Try it:
What follows are records. Restate all of them word for word.

Data records:

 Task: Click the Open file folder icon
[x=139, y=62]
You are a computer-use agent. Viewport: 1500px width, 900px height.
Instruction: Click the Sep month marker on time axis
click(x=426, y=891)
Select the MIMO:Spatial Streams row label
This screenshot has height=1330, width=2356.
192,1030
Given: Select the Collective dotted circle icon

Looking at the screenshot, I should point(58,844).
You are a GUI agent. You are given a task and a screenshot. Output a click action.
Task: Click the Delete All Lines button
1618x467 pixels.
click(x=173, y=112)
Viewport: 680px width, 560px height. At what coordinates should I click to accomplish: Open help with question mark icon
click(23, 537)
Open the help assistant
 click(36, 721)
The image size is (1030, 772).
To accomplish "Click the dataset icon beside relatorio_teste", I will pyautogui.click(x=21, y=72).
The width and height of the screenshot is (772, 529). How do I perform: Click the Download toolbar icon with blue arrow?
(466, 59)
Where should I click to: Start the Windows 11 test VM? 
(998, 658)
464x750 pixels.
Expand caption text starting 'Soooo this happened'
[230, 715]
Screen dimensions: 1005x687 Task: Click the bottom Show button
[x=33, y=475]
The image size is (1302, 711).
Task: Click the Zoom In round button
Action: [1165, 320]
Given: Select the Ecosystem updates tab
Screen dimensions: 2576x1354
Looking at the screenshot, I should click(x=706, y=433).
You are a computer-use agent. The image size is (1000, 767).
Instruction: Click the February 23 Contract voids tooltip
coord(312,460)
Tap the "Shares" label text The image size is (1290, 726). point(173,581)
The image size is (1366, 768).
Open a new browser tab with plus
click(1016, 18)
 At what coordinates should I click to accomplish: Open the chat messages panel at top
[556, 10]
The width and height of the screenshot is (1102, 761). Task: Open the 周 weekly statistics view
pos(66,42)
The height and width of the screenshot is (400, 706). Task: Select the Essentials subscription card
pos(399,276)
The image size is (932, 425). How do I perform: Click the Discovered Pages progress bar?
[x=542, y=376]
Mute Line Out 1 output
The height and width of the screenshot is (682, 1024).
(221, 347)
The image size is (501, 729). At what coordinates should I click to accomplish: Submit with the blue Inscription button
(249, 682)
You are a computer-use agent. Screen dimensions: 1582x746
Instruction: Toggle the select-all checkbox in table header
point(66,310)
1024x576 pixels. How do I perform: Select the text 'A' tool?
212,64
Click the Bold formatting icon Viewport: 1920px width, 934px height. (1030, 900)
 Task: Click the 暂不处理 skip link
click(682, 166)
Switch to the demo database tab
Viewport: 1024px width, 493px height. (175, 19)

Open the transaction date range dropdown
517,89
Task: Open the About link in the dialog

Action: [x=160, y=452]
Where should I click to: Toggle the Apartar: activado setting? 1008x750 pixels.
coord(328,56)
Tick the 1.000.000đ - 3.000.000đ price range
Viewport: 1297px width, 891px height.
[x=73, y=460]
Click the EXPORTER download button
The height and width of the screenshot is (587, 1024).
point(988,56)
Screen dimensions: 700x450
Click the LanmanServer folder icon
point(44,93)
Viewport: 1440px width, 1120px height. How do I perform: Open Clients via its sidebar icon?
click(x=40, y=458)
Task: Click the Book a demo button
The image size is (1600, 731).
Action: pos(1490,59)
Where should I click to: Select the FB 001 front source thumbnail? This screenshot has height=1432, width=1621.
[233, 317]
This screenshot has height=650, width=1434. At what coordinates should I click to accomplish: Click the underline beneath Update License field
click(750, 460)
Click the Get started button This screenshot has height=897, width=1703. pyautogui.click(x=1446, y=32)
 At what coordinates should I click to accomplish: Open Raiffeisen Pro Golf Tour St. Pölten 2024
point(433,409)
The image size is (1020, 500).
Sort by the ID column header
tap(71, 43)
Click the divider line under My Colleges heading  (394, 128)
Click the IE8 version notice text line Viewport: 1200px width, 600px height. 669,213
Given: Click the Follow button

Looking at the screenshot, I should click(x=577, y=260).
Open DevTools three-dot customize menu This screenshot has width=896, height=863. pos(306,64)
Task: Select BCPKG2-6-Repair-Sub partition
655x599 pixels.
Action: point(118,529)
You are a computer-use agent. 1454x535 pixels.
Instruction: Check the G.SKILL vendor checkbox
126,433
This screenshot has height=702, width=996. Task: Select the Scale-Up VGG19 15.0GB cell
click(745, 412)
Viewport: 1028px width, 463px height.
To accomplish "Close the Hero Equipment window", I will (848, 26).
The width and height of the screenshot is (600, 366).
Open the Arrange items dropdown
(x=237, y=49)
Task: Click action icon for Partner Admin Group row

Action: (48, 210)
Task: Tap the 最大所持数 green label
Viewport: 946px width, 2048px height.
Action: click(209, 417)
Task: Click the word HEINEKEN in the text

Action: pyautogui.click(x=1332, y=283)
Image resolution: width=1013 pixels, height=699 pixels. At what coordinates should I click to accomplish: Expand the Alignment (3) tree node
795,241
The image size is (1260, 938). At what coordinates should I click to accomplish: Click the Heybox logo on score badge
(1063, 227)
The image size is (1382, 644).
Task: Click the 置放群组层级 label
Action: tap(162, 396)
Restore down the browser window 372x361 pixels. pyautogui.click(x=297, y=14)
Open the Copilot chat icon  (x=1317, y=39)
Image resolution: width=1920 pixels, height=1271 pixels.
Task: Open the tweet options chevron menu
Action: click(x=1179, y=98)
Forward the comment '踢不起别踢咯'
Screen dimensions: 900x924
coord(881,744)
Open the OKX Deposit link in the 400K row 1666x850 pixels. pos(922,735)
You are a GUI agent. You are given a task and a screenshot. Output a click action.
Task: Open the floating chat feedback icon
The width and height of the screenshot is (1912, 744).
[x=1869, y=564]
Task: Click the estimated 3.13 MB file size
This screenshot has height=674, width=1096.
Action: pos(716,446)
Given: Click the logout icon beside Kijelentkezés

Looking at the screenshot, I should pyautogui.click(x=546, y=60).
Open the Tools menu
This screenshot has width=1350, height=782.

Task answer:
 Task: Click the Open file folder icon
[x=139, y=62]
You are a computer-use agent. Viewport: 1500px width, 900px height.
Instruction: Click the Sep month marker on time axis
click(x=426, y=891)
Select the MIMO:Spatial Streams row label
This screenshot has height=1330, width=2356.
192,1030
Given: Select the Collective dotted circle icon

Looking at the screenshot, I should point(58,844).
You are a GUI agent. You are given a task and a screenshot. Output a click action.
Task: Click the Delete All Lines button
1618x467 pixels.
click(x=173, y=112)
Viewport: 680px width, 560px height. At what coordinates should I click to accomplish: Open help with question mark icon
click(23, 537)
Open the help assistant
 click(36, 721)
The image size is (1030, 772).
To accomplish "Click the dataset icon beside relatorio_teste", I will pyautogui.click(x=21, y=72).
The width and height of the screenshot is (772, 529). How do I perform: Click the Download toolbar icon with blue arrow?
(466, 59)
Where should I click to: Start the Windows 11 test VM? 
(998, 658)
464x750 pixels.
Expand caption text starting 'Soooo this happened'
[230, 715]
Screen dimensions: 1005x687 Task: Click the bottom Show button
[x=33, y=475]
The image size is (1302, 711).
Task: Click the Zoom In round button
Action: [1165, 320]
Given: Select the Ecosystem updates tab
Screen dimensions: 2576x1354
Looking at the screenshot, I should click(x=706, y=433).
You are a computer-use agent. The image size is (1000, 767).
Instruction: Click the February 23 Contract voids tooltip
coord(312,460)
Tap the "Shares" label text The image size is (1290, 726). point(173,581)
The image size is (1366, 768).
Open a new browser tab with plus
click(1016, 18)
 At what coordinates should I click to accomplish: Open the chat messages panel at top
[556, 10]
The width and height of the screenshot is (1102, 761). Task: Open the 周 weekly statistics view
pos(66,42)
The height and width of the screenshot is (400, 706). Task: Select the Essentials subscription card
pos(399,276)
The image size is (932, 425). How do I perform: Click the Discovered Pages progress bar?
[x=542, y=376]
Mute Line Out 1 output
The height and width of the screenshot is (682, 1024).
(221, 347)
The image size is (501, 729). At what coordinates should I click to accomplish: Submit with the blue Inscription button
(249, 682)
You are a computer-use agent. Screen dimensions: 1582x746
Instruction: Toggle the select-all checkbox in table header
point(66,310)
1024x576 pixels. How do I perform: Select the text 'A' tool?
212,64
Click the Bold formatting icon Viewport: 1920px width, 934px height. (1030, 900)
 Task: Click the 暂不处理 skip link
click(682, 166)
Switch to the demo database tab
Viewport: 1024px width, 493px height. (175, 19)

Open the transaction date range dropdown
517,89
Task: Open the About link in the dialog

Action: [x=160, y=452]
Where should I click to: Toggle the Apartar: activado setting? 1008x750 pixels.
coord(328,56)
Tick the 1.000.000đ - 3.000.000đ price range
Viewport: 1297px width, 891px height.
[x=73, y=460]
Click the EXPORTER download button
The height and width of the screenshot is (587, 1024).
point(988,56)
Screen dimensions: 700x450
Click the LanmanServer folder icon
point(44,93)
Viewport: 1440px width, 1120px height. How do I perform: Open Clients via its sidebar icon?
click(x=40, y=458)
Task: Click the Book a demo button
The image size is (1600, 731).
Action: pos(1490,59)
Where should I click to: Select the FB 001 front source thumbnail? This screenshot has height=1432, width=1621.
[233, 317]
This screenshot has height=650, width=1434. At what coordinates should I click to accomplish: Click the underline beneath Update License field
click(750, 460)
Click the Get started button This screenshot has height=897, width=1703. pyautogui.click(x=1446, y=32)
 At what coordinates should I click to accomplish: Open Raiffeisen Pro Golf Tour St. Pölten 2024
point(433,409)
The image size is (1020, 500).
Sort by the ID column header
tap(71, 43)
Click the divider line under My Colleges heading  (394, 128)
Click the IE8 version notice text line Viewport: 1200px width, 600px height. 669,213
Given: Click the Follow button

Looking at the screenshot, I should click(x=577, y=260).
Open DevTools three-dot customize menu This screenshot has width=896, height=863. pos(306,64)
Task: Select BCPKG2-6-Repair-Sub partition
655x599 pixels.
Action: point(118,529)
You are a computer-use agent. 1454x535 pixels.
Instruction: Check the G.SKILL vendor checkbox
126,433
This screenshot has height=702, width=996. Task: Select the Scale-Up VGG19 15.0GB cell
click(745, 412)
Viewport: 1028px width, 463px height.
To accomplish "Close the Hero Equipment window", I will (848, 26).
The width and height of the screenshot is (600, 366).
Open the Arrange items dropdown
(x=237, y=49)
Task: Click action icon for Partner Admin Group row

Action: (48, 210)
Task: Tap the 最大所持数 green label
Viewport: 946px width, 2048px height.
Action: click(209, 417)
Task: Click the word HEINEKEN in the text

Action: pyautogui.click(x=1332, y=283)
Image resolution: width=1013 pixels, height=699 pixels. At what coordinates should I click to accomplish: Expand the Alignment (3) tree node
795,241
The image size is (1260, 938). At what coordinates should I click to accomplish: Click the Heybox logo on score badge
(1063, 227)
The image size is (1382, 644).
Task: Click the 置放群组层级 label
Action: tap(162, 396)
Restore down the browser window 372x361 pixels. pyautogui.click(x=297, y=14)
Open the Copilot chat icon  (x=1317, y=39)
Image resolution: width=1920 pixels, height=1271 pixels.
Task: Open the tweet options chevron menu
Action: click(x=1179, y=98)
Forward the comment '踢不起别踢咯'
Screen dimensions: 900x924
coord(881,744)
Open the OKX Deposit link in the 400K row 1666x850 pixels. pos(922,735)
You are a GUI agent. You are given a task and a screenshot. Output a click action.
Task: Open the floating chat feedback icon
The width and height of the screenshot is (1912, 744).
[x=1869, y=564]
Task: Click the estimated 3.13 MB file size
This screenshot has height=674, width=1096.
Action: pos(716,446)
Given: Click the logout icon beside Kijelentkezés

Looking at the screenshot, I should pyautogui.click(x=546, y=60).
Open the Tools menu
This screenshot has width=1350, height=782.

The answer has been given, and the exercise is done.